Rafael Palmeiro was once a Hall of Fame shoo in. After a steroid scandal nearly destroyed his career and all but ruined his chances at immortality, Palmeiro has taken the field one more time.
As reported by the Houston Chronicle this past Friday, the fifty-year-old Palmeiro took the field for the Independent Sugar Land Skeeters and went 2-4 with an RBI. Why is Palmeiro, a 20-year MLB veteran with over 500 home runs and 3,000 hits playing Indy ball? Because his son, Patrick is an infielder on the team. He signed a contract to suit up for the final three games so that they could play together. This is very reminiscent of when Roger Clemens, another sure fire HOF’er who dealt with scandal, took the mound for the Skeeters, while his son, Koby caught him.
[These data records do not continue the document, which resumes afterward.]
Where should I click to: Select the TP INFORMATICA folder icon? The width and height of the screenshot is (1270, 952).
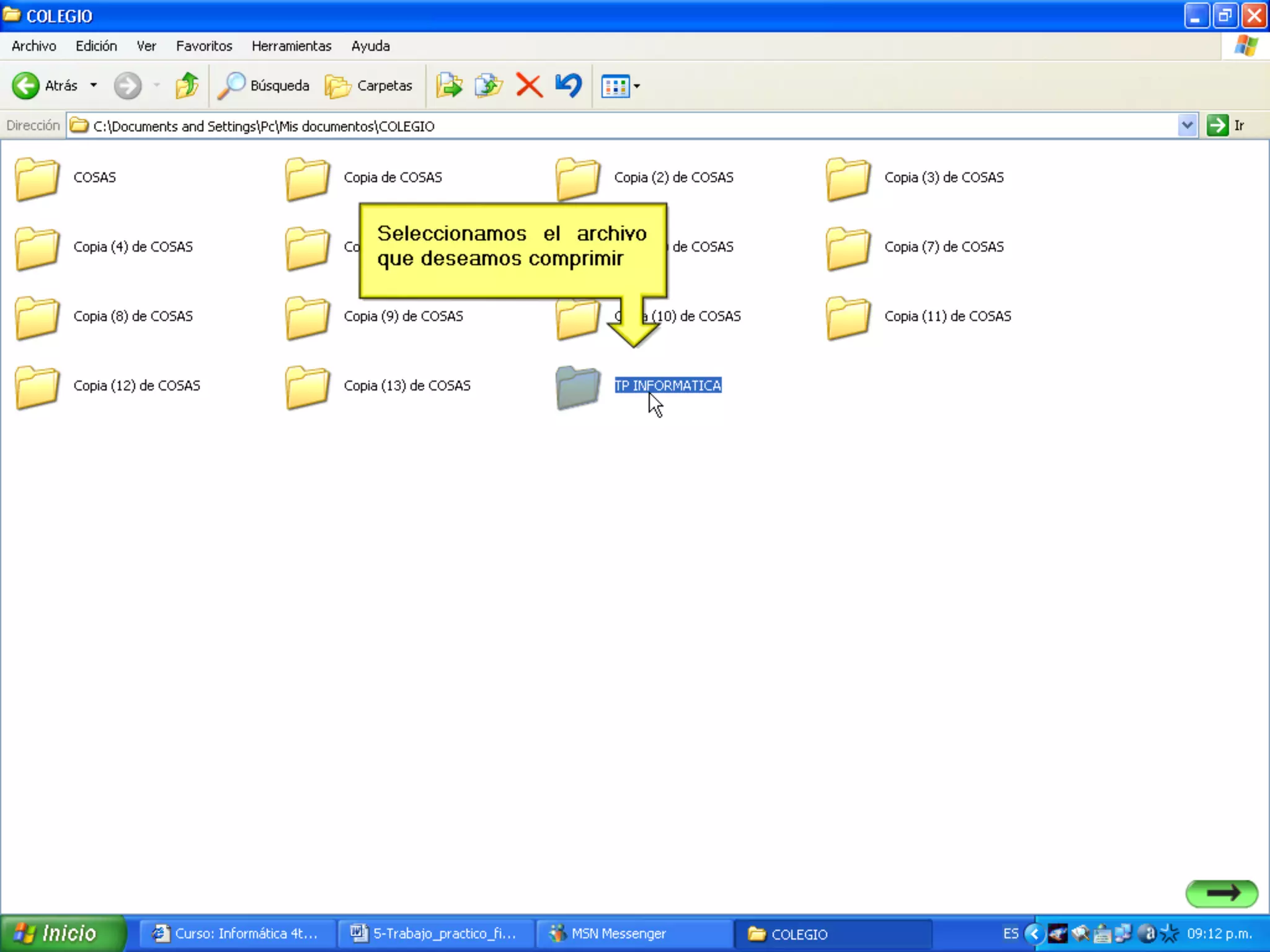(578, 387)
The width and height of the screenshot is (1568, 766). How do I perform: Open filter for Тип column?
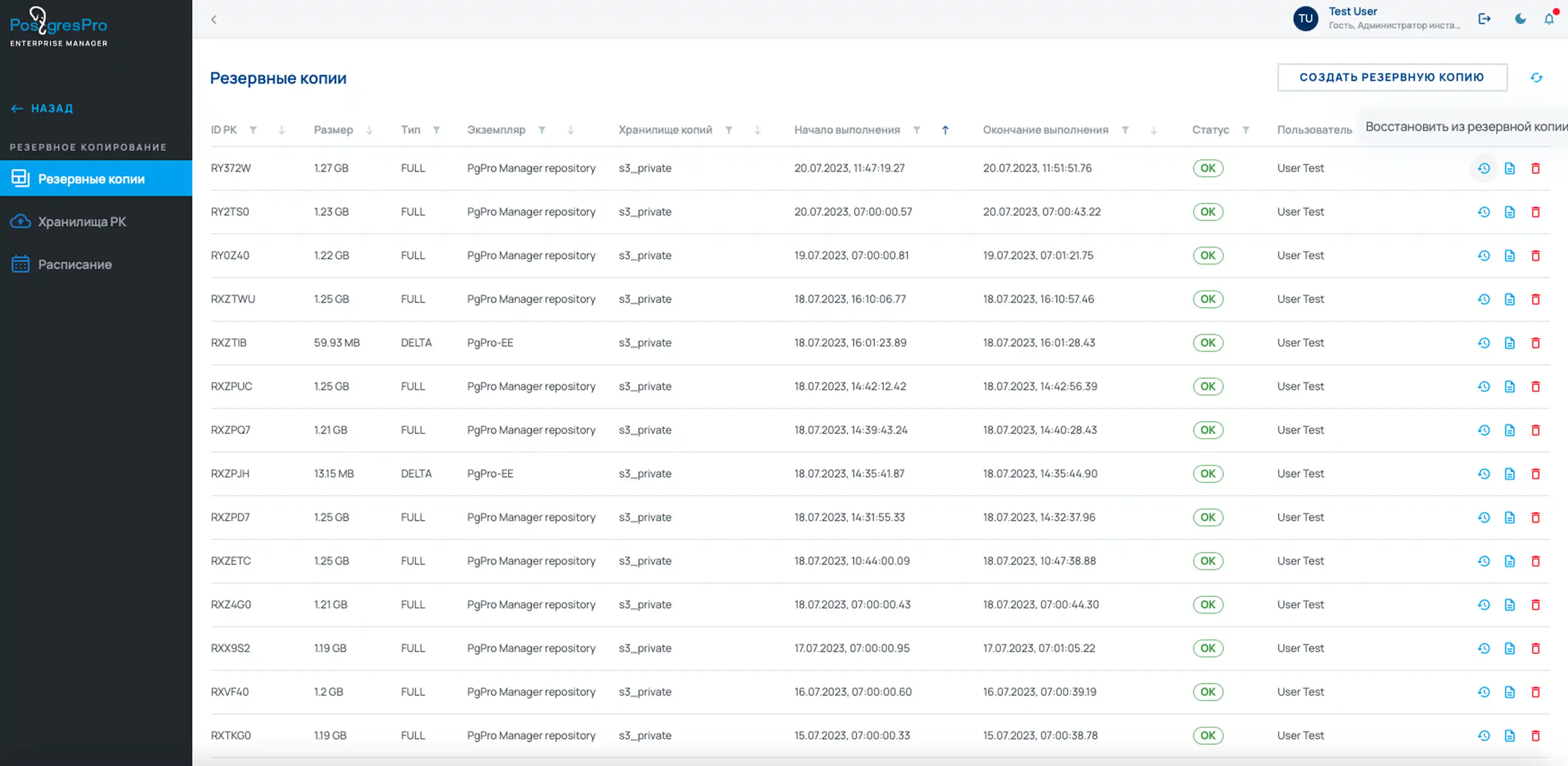tap(436, 130)
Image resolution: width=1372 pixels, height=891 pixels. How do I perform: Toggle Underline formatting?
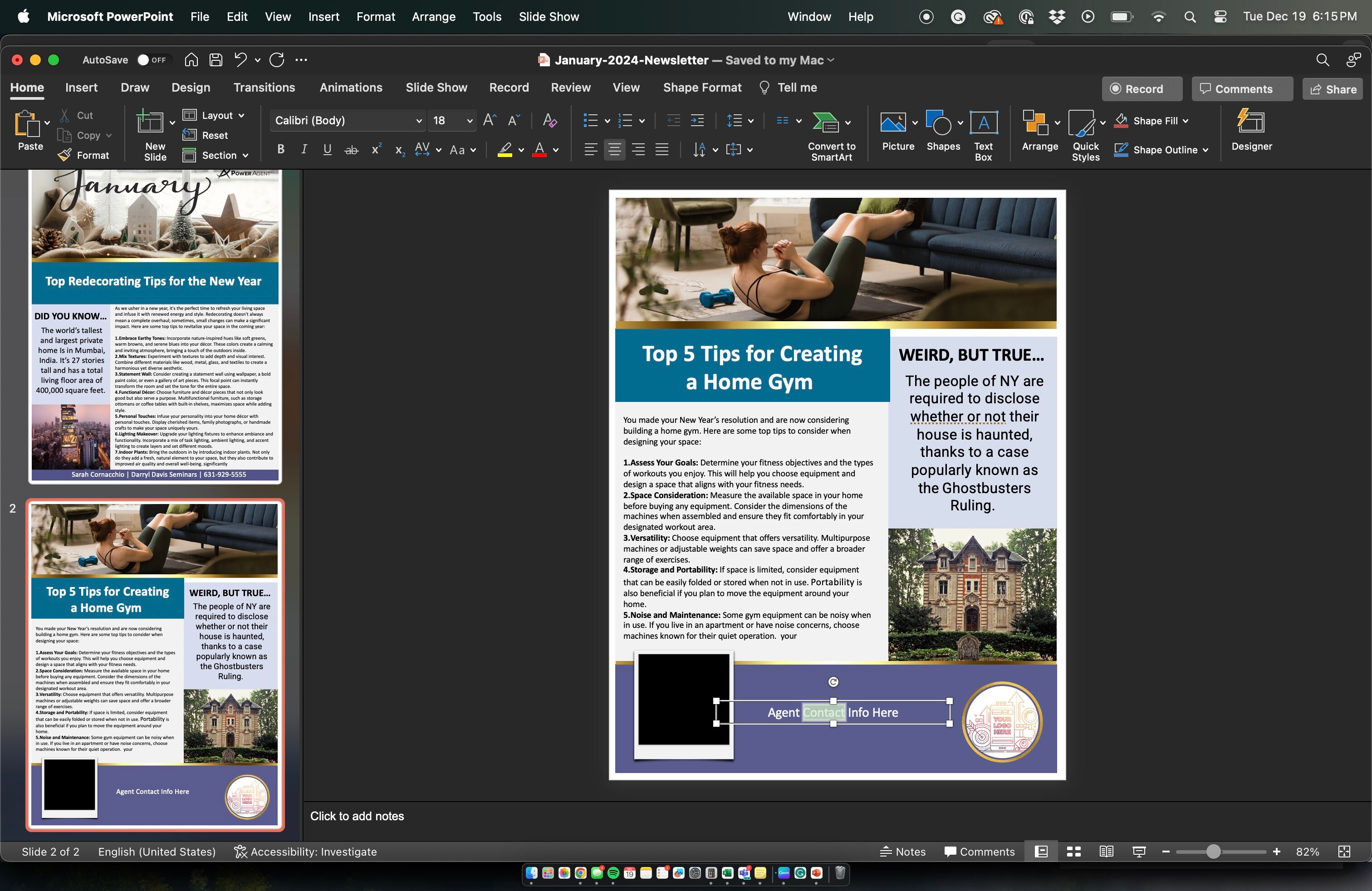(327, 150)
Palmeiro’s son was originally drafted in the 22nd round of the 2008 MLB June Amateur Draft from Colleyville Heritage HS. He was in the Chicago White Sox minor league system from 2012 until 2014. In 190 games, he batted a collective .227 with 18 home runs and 92 RBI. The Great Falls Voyagers released him last October. Whether or not people look at this as a stunt, it’s an amazing opportunity for father and son to share something that many often dream of. The odds of becoming his father are slim and the game has a ruthless history of weeding out those not living up to expectations. For the moment, that can wait. The Palmeiro family should cherish this moment on the diamond. These sorts of things happen once in a lifetime.
The younger Palmeiro does understand that baseball is a game of breaks. Sometimes things don’t work out the way they should. Independent baseball shouldn’t be looked at like a demotion, but a unique opportunity to get playing time to bolster your numbers and reputation. It’s a process and anytime you can step on the field is a positive.
“When you are playing independent ball, you want to get picked up by a team. That is everyone’s ultimate goal: to get to the major leagues,” said Palmeiro, 25. “I’m going to do everything I can to help the team win. That is the first priority. But at the same time, I want to keep moving and progressing in my career.”